(Records from a dataset)
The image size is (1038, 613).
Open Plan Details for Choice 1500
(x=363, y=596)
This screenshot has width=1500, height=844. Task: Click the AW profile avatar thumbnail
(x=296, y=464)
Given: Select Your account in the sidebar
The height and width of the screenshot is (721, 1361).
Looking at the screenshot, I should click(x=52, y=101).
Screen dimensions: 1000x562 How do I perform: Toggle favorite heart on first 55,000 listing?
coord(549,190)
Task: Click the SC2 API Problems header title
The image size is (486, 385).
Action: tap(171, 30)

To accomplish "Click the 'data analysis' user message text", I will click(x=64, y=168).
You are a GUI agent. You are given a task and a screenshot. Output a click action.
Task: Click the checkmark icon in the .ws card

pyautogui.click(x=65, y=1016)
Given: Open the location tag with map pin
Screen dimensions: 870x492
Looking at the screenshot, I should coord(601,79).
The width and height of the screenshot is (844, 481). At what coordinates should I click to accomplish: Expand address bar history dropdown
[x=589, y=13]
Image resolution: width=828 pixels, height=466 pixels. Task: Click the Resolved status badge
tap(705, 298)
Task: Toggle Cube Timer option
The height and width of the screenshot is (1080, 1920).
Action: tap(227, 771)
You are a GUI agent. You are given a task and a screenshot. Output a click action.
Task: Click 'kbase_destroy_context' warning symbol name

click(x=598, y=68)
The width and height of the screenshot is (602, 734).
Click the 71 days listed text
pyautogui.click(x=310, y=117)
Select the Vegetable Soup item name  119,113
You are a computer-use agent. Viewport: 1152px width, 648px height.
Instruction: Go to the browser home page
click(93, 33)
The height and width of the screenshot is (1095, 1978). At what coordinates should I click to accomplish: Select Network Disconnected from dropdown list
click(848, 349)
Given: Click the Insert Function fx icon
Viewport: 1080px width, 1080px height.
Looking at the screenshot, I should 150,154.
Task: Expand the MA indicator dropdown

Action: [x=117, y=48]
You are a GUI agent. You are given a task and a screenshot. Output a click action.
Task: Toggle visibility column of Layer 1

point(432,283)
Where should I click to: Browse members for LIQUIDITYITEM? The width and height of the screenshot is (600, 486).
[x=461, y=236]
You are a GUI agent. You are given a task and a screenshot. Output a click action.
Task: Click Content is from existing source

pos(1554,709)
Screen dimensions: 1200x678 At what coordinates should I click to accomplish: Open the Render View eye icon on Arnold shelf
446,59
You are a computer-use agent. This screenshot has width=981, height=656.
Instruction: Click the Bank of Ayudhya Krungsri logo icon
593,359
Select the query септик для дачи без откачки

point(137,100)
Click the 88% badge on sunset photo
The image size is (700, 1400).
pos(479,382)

• ASSIGNMENT: Set down only the lines running from the line with "Instruction: Click the" to the end of the entries above, both included, exactly as they stand.

• EXERCISE OUTPUT:
Instruction: Click the Bank of Ayudhya Krungsri logo icon
593,359
Select the query септик для дачи без откачки

point(137,100)
Click the 88% badge on sunset photo
The image size is (700, 1400).
pos(479,382)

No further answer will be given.